Filmmaker and activist discuss the politics and perils of international adoption and family separation

 

 

By
Eva Martin
October 02, 2023

The circle is now complete. In 2018, filmmaker Amandine Gay presented in a master class at the Columbia Maison Française what was then her work in progress: an archival film about transnational adoption. On September 21, 2023, five years later, she came back to present her finished work in the U.S. Premiere of A Story of One’s Own. Through the life story of five international adoptees, the documentary gives people an opportunity to hear about adoption from the adoptees’ point of view. This is a timely topic. A recent New York Times article exposed the high price of international adoption paid by South Korean adoptees as they confront their painful past and uncover truths about the adoption industry.

Joyce McMillan, founder of Just Making A Change for Families, an organization fighting against racial disparities and family separation, joined Amandine Gay to discuss adoption and the New York foster system after the screening of the film. Both view economic and racial inequalities as fueling international adoption and the foster care system in the U.S.

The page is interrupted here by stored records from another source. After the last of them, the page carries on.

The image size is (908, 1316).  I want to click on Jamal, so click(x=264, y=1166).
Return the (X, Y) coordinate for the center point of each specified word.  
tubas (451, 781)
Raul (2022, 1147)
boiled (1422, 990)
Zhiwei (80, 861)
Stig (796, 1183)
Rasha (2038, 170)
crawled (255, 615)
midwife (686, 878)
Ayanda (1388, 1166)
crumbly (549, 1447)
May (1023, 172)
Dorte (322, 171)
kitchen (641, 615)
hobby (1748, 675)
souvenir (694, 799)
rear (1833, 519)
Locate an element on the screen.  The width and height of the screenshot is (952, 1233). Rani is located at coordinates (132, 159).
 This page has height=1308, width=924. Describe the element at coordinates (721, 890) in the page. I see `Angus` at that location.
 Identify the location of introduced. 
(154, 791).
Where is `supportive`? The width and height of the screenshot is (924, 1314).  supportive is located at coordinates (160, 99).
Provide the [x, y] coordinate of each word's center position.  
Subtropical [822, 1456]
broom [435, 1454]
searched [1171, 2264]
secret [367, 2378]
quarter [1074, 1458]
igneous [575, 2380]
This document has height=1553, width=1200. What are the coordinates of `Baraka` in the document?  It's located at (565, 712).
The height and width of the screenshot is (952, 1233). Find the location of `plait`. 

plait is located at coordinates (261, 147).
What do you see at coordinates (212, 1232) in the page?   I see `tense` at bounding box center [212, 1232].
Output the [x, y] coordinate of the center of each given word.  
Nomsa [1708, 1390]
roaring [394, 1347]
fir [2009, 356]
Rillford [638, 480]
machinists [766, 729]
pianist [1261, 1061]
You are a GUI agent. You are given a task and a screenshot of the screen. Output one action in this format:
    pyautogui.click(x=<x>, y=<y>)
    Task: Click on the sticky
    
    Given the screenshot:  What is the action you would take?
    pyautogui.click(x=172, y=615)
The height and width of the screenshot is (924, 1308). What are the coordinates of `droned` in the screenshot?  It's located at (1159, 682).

“Who has access to who’s children?” asked Amandine Gay to the audience. “People are never adopted from Switzerland to Ethiopia.”

In New York, Joyce McMillan said that the Child Protective Services (CPS) caseworkers frame poverty as neglect, which separates mainly Black, Latino, and lower-income families. Among the cases she follows, a headmaster in New York called the CPS after an 11-year-old girl missed three days of school because of anxiety. Following the Child Abuse Prevention and Treatment Act of 1974, suspicion is enough to alert CPS. According to a report led by Human Rights Watch about family separation in the U.S., the malleable state definitions of abuse and neglect make determinations susceptible to bias based on “race, class or other factors.” Black children are almost twice as likely to be the subject of investigations as white children in the U.S.

“Most people who are separated from their families long to be with their families,” Joyce McMillan said during the discussion. “But it’s not just the longing, it’s the culture, the medical history, it’s the language and so many more things that are missing.”

Throughout the film “A Story of One’s Own”, we witness what the interviewees have been through, their search for roots, and the construction of their identities despite all the blanks in their family history.

Anne-Charlotte, Joohee, Céline, Niyongira, and Mathieu all grew up in French families. They were originally from Australia, South Korea, Sri Lanka, Rwanda and Brazil. They let us enter their family albums while digging out their childhood memories in poignant interviews that provide the voice-over for a visual collage of photographs, family movies, drawings, letters, and other personal archives drawn from their past. One learned that she was Australian around her 20s, and some are still looking for their biological parents. One was adopted when she was a baby, and another left an orphanage in Rwanda when he was already a child.

“People often think about adoption as a single moment,” Amandine Gay said. “But when you’re an adoptee, it’s something that keeps happening all through your life.”

Amandine Gay is an adoptee herself. She grew up with white parents living in a small village near Lyon, where she was one of only two Black children – the other was her adopted brother. Because of a closed record adoption, she still has not obtained access to information about her birth parents or her medical background.

A 2013 study published in the Official Journal of The American Academy of Pediatrics concluded that the odds of suicide attempt were four times greater in adoptees compared to non-adoptees. If international adoption has been regulated by the Hague Convention in 1993 and is on the decrease, family separation in the U.S. stays frequent. Each year 200,000 children enter the foster system.

The documentary A Story of One’s Own showed adoptees eager to know more about their past and their culture of origin, refusing to be perceived as empty shells arriving in their adoptive family. Some adoptees are returning to their birth country to hold accountable the government and adoption agencies. Last year, South Korea opened its first official investigation into the adoption industry. Across Generations Film Festival’s next screening, Colette and Justin, will continue exploring family heritage through archival work about the history of the Congo under colonial rule and after gaining independence.